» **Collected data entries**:
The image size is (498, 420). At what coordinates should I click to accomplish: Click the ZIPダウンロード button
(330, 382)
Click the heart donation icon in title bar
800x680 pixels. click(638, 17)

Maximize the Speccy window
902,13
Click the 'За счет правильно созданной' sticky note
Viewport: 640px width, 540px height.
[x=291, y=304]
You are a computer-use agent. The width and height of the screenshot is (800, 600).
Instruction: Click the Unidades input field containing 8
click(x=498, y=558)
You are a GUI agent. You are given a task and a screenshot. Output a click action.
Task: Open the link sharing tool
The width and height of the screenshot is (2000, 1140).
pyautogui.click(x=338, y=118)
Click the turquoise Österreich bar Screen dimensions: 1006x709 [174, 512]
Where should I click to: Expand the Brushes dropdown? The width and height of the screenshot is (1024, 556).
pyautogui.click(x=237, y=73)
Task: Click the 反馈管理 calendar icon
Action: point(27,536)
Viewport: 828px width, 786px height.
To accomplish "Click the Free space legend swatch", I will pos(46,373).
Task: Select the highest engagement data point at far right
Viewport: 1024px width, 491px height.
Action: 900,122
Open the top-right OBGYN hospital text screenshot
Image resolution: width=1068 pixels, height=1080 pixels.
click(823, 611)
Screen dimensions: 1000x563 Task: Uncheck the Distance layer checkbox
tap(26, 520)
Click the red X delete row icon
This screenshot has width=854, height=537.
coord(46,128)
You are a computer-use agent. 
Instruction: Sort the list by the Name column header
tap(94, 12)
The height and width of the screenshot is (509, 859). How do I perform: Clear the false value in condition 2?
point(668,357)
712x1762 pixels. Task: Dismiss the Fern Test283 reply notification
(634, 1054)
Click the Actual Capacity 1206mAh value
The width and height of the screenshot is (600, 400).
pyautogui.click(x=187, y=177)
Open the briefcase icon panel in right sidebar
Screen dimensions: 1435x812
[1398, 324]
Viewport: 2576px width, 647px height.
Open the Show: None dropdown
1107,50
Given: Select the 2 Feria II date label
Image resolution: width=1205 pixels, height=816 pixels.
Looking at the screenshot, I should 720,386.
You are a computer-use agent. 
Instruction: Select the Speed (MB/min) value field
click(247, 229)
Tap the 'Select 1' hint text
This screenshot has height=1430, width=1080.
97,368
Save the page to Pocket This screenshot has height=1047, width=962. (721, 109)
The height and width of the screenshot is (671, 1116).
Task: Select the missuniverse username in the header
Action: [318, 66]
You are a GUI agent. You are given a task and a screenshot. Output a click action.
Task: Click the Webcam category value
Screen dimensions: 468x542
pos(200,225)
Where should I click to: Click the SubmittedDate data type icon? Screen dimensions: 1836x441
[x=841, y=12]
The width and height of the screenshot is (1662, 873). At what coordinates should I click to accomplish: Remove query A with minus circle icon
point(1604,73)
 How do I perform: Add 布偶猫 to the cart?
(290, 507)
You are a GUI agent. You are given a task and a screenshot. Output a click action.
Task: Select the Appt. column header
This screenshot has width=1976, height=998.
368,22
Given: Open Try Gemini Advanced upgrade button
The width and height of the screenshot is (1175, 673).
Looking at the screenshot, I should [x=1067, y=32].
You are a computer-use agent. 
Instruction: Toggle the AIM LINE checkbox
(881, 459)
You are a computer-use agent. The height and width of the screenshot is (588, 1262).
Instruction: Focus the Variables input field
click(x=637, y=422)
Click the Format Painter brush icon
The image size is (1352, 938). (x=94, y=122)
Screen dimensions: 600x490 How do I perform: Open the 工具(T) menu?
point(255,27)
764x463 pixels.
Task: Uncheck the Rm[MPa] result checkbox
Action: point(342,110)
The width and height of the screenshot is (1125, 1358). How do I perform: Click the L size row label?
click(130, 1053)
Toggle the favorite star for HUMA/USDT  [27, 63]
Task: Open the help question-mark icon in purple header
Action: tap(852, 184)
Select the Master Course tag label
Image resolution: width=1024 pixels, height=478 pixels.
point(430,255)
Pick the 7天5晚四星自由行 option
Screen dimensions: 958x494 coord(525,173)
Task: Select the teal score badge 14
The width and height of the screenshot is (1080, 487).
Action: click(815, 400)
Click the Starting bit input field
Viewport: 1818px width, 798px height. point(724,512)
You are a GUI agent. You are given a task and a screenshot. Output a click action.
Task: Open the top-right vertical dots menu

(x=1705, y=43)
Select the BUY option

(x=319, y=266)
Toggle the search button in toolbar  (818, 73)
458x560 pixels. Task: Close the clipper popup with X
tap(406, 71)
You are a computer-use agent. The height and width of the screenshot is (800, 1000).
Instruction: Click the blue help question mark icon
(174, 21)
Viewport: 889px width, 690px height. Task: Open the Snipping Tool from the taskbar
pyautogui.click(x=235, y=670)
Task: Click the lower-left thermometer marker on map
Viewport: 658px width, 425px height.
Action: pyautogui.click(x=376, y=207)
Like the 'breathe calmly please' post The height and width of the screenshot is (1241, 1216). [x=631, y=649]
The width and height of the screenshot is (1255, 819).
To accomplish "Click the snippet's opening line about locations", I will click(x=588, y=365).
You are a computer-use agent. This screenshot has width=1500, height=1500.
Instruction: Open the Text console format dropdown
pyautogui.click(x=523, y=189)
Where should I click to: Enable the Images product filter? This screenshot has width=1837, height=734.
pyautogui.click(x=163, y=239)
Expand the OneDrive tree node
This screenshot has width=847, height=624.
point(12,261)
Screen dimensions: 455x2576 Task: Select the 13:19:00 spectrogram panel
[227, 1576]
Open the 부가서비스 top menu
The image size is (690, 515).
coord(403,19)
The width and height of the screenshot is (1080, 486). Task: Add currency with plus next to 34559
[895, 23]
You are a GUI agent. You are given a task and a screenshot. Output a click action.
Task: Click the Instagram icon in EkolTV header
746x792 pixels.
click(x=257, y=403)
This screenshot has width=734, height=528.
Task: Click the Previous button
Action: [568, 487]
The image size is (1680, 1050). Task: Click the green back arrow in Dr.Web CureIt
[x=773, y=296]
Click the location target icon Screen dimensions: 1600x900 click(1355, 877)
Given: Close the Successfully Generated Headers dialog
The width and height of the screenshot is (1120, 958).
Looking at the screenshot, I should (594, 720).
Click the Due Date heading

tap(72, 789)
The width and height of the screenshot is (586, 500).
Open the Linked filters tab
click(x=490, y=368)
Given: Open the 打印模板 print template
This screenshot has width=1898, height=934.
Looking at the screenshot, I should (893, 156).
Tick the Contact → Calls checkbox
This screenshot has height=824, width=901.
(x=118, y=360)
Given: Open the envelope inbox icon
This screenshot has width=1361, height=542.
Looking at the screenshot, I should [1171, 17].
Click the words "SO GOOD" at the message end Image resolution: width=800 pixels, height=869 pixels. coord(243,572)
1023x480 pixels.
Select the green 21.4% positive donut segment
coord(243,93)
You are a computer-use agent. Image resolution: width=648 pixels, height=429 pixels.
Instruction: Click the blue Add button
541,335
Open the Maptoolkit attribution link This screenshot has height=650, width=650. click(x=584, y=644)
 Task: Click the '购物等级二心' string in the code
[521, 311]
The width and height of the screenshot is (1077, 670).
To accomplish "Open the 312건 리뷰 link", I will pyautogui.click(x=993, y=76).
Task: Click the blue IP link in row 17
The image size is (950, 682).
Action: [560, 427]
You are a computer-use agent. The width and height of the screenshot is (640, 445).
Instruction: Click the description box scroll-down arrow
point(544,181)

» **TASK STATEMENT**:
Repeat the records exactly, including every line.

» **RESPONSE BOX**:
The image size is (498, 420). At what coordinates should I click to accomplish: Click the ZIPダウンロード button
(330, 382)
Click the heart donation icon in title bar
800x680 pixels. click(638, 17)

Maximize the Speccy window
902,13
Click the 'За счет правильно созданной' sticky note
Viewport: 640px width, 540px height.
[x=291, y=304]
You are a computer-use agent. The width and height of the screenshot is (800, 600).
Instruction: Click the Unidades input field containing 8
click(x=498, y=558)
You are a GUI agent. You are given a task and a screenshot. Output a click action.
Task: Open the link sharing tool
The width and height of the screenshot is (2000, 1140).
pyautogui.click(x=338, y=118)
Click the turquoise Österreich bar Screen dimensions: 1006x709 [174, 512]
Where should I click to: Expand the Brushes dropdown? The width and height of the screenshot is (1024, 556).
pyautogui.click(x=237, y=73)
Task: Click the 反馈管理 calendar icon
Action: point(27,536)
Viewport: 828px width, 786px height.
To accomplish "Click the Free space legend swatch", I will pos(46,373).
Task: Select the highest engagement data point at far right
Viewport: 1024px width, 491px height.
Action: 900,122
Open the top-right OBGYN hospital text screenshot
Image resolution: width=1068 pixels, height=1080 pixels.
click(823, 611)
Screen dimensions: 1000x563 Task: Uncheck the Distance layer checkbox
tap(26, 520)
Click the red X delete row icon
This screenshot has width=854, height=537.
coord(46,128)
You are a computer-use agent. 
Instruction: Sort the list by the Name column header
tap(94, 12)
The height and width of the screenshot is (509, 859). How do I perform: Clear the false value in condition 2?
point(668,357)
712x1762 pixels. Task: Dismiss the Fern Test283 reply notification
(634, 1054)
Click the Actual Capacity 1206mAh value
The width and height of the screenshot is (600, 400).
pyautogui.click(x=187, y=177)
Open the briefcase icon panel in right sidebar
Screen dimensions: 1435x812
[1398, 324]
Viewport: 2576px width, 647px height.
Open the Show: None dropdown
1107,50
Given: Select the 2 Feria II date label
Image resolution: width=1205 pixels, height=816 pixels.
Looking at the screenshot, I should 720,386.
You are a computer-use agent. 
Instruction: Select the Speed (MB/min) value field
click(247, 229)
Tap the 'Select 1' hint text
This screenshot has height=1430, width=1080.
97,368
Save the page to Pocket This screenshot has height=1047, width=962. (721, 109)
The height and width of the screenshot is (671, 1116).
Task: Select the missuniverse username in the header
Action: [318, 66]
You are a GUI agent. You are given a task and a screenshot. Output a click action.
Task: Click the Webcam category value
Screen dimensions: 468x542
pos(200,225)
Where should I click to: Click the SubmittedDate data type icon? Screen dimensions: 1836x441
[x=841, y=12]
The width and height of the screenshot is (1662, 873). At what coordinates should I click to accomplish: Remove query A with minus circle icon
point(1604,73)
 How do I perform: Add 布偶猫 to the cart?
(290, 507)
You are a GUI agent. You are given a task and a screenshot. Output a click action.
Task: Select the Appt. column header
This screenshot has width=1976, height=998.
368,22
Given: Open Try Gemini Advanced upgrade button
The width and height of the screenshot is (1175, 673).
Looking at the screenshot, I should [x=1067, y=32].
You are a computer-use agent. 
Instruction: Toggle the AIM LINE checkbox
(881, 459)
You are a computer-use agent. The height and width of the screenshot is (588, 1262).
Instruction: Focus the Variables input field
click(x=637, y=422)
Click the Format Painter brush icon
The image size is (1352, 938). (x=94, y=122)
Screen dimensions: 600x490 How do I perform: Open the 工具(T) menu?
point(255,27)
764x463 pixels.
Task: Uncheck the Rm[MPa] result checkbox
Action: point(342,110)
The width and height of the screenshot is (1125, 1358). How do I perform: Click the L size row label?
click(130, 1053)
Toggle the favorite star for HUMA/USDT  [27, 63]
Task: Open the help question-mark icon in purple header
Action: tap(852, 184)
Select the Master Course tag label
Image resolution: width=1024 pixels, height=478 pixels.
point(430,255)
Pick the 7天5晚四星自由行 option
Screen dimensions: 958x494 coord(525,173)
Task: Select the teal score badge 14
The width and height of the screenshot is (1080, 487).
Action: click(815, 400)
Click the Starting bit input field
Viewport: 1818px width, 798px height. point(724,512)
You are a GUI agent. You are given a task and a screenshot. Output a click action.
Task: Open the top-right vertical dots menu

(x=1705, y=43)
Select the BUY option

(x=319, y=266)
Toggle the search button in toolbar  (818, 73)
458x560 pixels. Task: Close the clipper popup with X
tap(406, 71)
You are a computer-use agent. The height and width of the screenshot is (800, 1000).
Instruction: Click the blue help question mark icon
(174, 21)
Viewport: 889px width, 690px height. Task: Open the Snipping Tool from the taskbar
pyautogui.click(x=235, y=670)
Task: Click the lower-left thermometer marker on map
Viewport: 658px width, 425px height.
Action: pyautogui.click(x=376, y=207)
Like the 'breathe calmly please' post The height and width of the screenshot is (1241, 1216). [x=631, y=649]
The width and height of the screenshot is (1255, 819).
To accomplish "Click the snippet's opening line about locations", I will click(x=588, y=365).
You are a computer-use agent. This screenshot has width=1500, height=1500.
Instruction: Open the Text console format dropdown
pyautogui.click(x=523, y=189)
Where should I click to: Enable the Images product filter? This screenshot has width=1837, height=734.
pyautogui.click(x=163, y=239)
Expand the OneDrive tree node
This screenshot has width=847, height=624.
point(12,261)
Screen dimensions: 455x2576 Task: Select the 13:19:00 spectrogram panel
[227, 1576]
Open the 부가서비스 top menu
The image size is (690, 515).
coord(403,19)
The width and height of the screenshot is (1080, 486). Task: Add currency with plus next to 34559
[895, 23]
You are a GUI agent. You are given a task and a screenshot. Output a click action.
Task: Click the Instagram icon in EkolTV header
746x792 pixels.
click(x=257, y=403)
This screenshot has width=734, height=528.
Task: Click the Previous button
Action: [568, 487]
The image size is (1680, 1050). Task: Click the green back arrow in Dr.Web CureIt
[x=773, y=296]
Click the location target icon Screen dimensions: 1600x900 click(1355, 877)
Given: Close the Successfully Generated Headers dialog
The width and height of the screenshot is (1120, 958).
Looking at the screenshot, I should (594, 720).
Click the Due Date heading

tap(72, 789)
The width and height of the screenshot is (586, 500).
Open the Linked filters tab
click(x=490, y=368)
Given: Open the 打印模板 print template
This screenshot has width=1898, height=934.
Looking at the screenshot, I should (893, 156).
Tick the Contact → Calls checkbox
This screenshot has height=824, width=901.
(x=118, y=360)
Given: Open the envelope inbox icon
This screenshot has width=1361, height=542.
Looking at the screenshot, I should [1171, 17].
Click the words "SO GOOD" at the message end Image resolution: width=800 pixels, height=869 pixels. coord(243,572)
1023x480 pixels.
Select the green 21.4% positive donut segment
coord(243,93)
You are a computer-use agent. Image resolution: width=648 pixels, height=429 pixels.
Instruction: Click the blue Add button
541,335
Open the Maptoolkit attribution link This screenshot has height=650, width=650. click(x=584, y=644)
 Task: Click the '购物等级二心' string in the code
[521, 311]
The width and height of the screenshot is (1077, 670).
To accomplish "Open the 312건 리뷰 link", I will pyautogui.click(x=993, y=76).
Task: Click the blue IP link in row 17
The image size is (950, 682).
Action: [560, 427]
You are a computer-use agent. The width and height of the screenshot is (640, 445).
Instruction: Click the description box scroll-down arrow
point(544,181)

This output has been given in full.